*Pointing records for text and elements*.
—————

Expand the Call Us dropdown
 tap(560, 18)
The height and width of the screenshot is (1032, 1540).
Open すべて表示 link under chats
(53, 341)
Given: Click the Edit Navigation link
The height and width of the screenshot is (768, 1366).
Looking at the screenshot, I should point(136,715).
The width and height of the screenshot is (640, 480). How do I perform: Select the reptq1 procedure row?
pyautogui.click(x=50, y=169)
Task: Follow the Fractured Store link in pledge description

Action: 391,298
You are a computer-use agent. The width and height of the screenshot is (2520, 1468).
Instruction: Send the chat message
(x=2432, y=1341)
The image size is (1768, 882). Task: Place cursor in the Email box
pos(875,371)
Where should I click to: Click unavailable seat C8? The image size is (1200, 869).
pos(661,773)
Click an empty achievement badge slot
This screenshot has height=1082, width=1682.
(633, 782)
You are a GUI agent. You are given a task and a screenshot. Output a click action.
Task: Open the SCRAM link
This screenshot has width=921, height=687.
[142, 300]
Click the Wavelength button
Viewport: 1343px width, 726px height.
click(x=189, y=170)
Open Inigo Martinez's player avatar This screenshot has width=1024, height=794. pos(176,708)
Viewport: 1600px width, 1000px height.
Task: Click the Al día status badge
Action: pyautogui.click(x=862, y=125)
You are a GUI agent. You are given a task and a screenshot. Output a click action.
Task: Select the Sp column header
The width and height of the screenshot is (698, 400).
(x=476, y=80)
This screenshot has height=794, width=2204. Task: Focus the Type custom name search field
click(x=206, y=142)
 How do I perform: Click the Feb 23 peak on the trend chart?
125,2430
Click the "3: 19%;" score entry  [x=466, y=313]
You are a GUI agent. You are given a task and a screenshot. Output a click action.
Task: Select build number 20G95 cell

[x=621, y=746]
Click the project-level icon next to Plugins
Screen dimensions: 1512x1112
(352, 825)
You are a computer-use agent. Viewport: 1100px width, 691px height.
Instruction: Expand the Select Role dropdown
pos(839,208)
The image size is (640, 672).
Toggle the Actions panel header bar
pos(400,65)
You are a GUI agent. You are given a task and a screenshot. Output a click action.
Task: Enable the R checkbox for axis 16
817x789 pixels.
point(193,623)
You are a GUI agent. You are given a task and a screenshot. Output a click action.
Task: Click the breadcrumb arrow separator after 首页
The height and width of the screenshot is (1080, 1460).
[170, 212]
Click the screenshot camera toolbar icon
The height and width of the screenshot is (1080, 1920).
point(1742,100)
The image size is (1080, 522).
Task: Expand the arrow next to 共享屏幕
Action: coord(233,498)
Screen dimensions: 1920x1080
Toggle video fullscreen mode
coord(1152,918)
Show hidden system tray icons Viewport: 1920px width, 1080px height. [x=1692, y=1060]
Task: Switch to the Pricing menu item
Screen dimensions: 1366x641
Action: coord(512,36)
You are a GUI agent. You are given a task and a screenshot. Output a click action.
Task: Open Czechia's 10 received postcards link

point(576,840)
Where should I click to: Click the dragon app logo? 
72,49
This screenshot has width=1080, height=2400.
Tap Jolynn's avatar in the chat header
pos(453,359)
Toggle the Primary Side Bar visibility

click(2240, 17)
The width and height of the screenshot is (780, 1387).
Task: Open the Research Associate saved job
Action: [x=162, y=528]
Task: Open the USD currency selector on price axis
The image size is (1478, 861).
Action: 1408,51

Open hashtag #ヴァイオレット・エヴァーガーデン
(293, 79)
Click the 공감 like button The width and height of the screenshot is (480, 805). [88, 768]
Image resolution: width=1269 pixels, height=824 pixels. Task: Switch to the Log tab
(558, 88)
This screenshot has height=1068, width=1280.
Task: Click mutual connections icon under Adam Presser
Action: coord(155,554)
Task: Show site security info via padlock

—————

*WHAT THIS TASK INVOLVES*.
Count the lines in the listing above that contain the string "link", treating uppercase and lowercase as different, and give only the number.

*CORRECT ANSWER*.
5